Superoxide Release from Macrophages upon Exposure to Biomass Burning Aerosols, Plastic Combustion PM, Secondary Organic Aerosols, and Brake Wear Particles
KASEY EDWARDS, Rizana Salim, Ting Fang, Caitlyn Cruz, Sukriti Kapur, Sachin S. Gunthe, James Smith, Sergey Nizkorodov, Manabu Shiraiwa, University of California, Irvine
Abstract Number: 484
Working Group: Aerosol Exposure
Abstract
Oxidative stress induced by reactive oxygen species (ROS) is a key process for adverse health effects upon respiratory deposition of particulate matter (PM). Alveolar macrophages can release large amounts of superoxide upon phagocytosis of PM through a process called the respiratory burst.
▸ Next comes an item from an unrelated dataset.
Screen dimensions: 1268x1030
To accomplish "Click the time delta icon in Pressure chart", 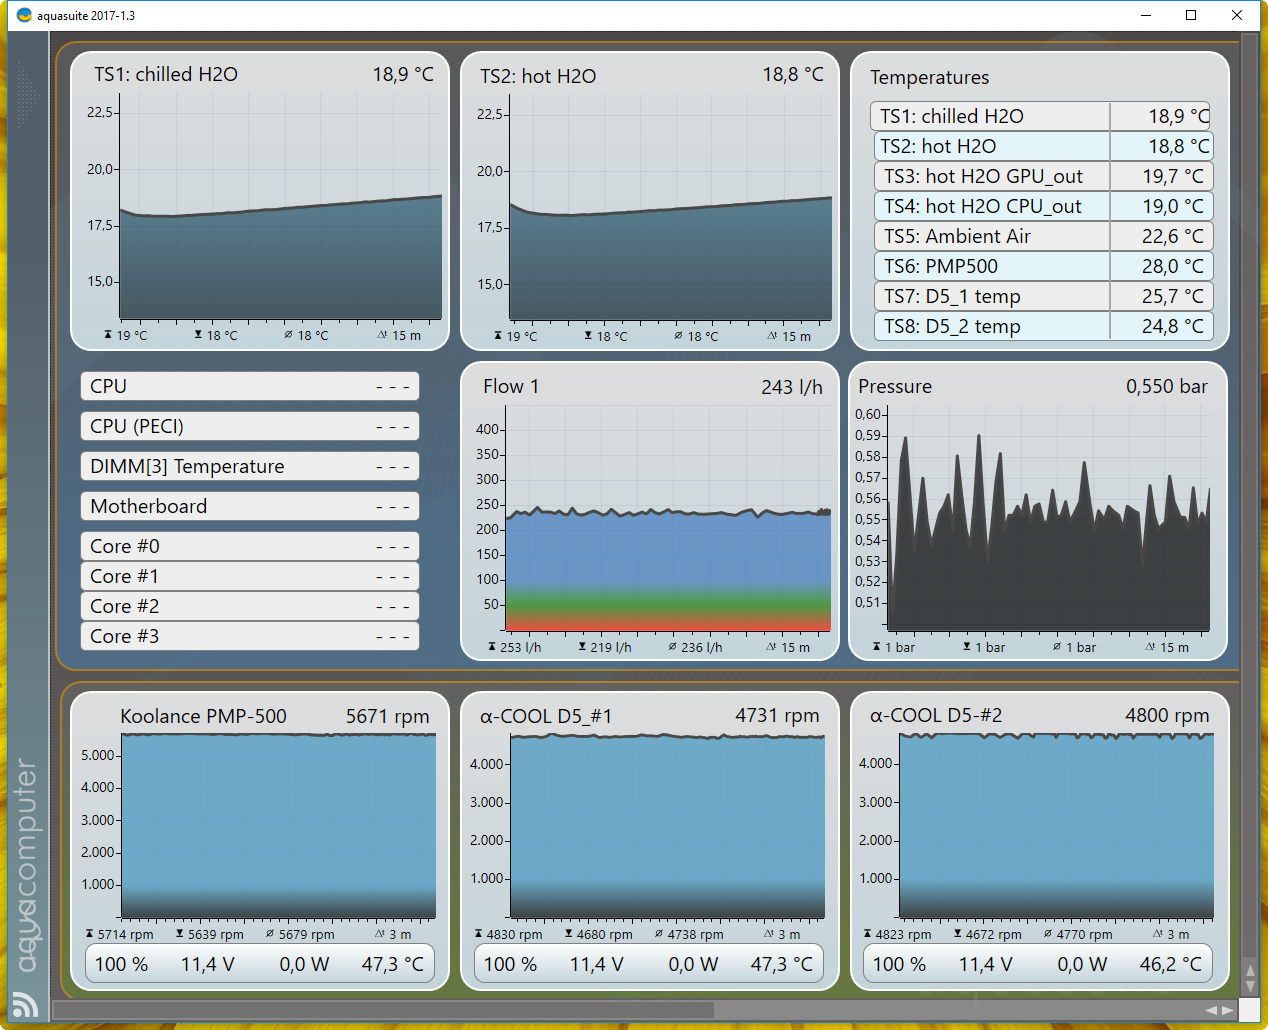I will [x=1150, y=647].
The release of cellular ROS should depend on both PM composition and dose, but the dose-response relationship for various types of PM remains unclear. Here, we quantify cellular superoxide generation by macrophage cells exposed to secondary organic aerosols (SOA) derived from ॱOH oxidation of limonene, toluene, and naphthalene, as well as primary organic aerosols (POA) from biomass burning, brake wear, and pyrolysis of five different types of plastics. We quantified cellular superoxide production over the span of five hours after initial exposure of cells to PM suspensions by applying a chemiluminescence assay combined with electron paramagnetic resonance spectroscopy. Limonene SOA was found to induce the largest amount of superoxide release, with an activation dose of 500 µg/mL. Naphthalene SOA, toluene SOA, and biomass burning aerosol showed minor enhancement of superoxide production, but had lower activation doses from 0.1-1 µg/mL. Plastic combustion PM showed a varied response depending on the type of plastic, with polyethylene terephthalate (PET) and high-density polyethylene (HDPE) having the highest observed superoxide production. The activation dose for plastic combustion PM was found to be between 10-100 µg/mL. Brake wear PM, on the other hand, led to immediate suppression of cellular superoxide release. Determining the activation dose and resulting cellular superoxide production of different types of PM provide critical insights for their relative inflammatory responses.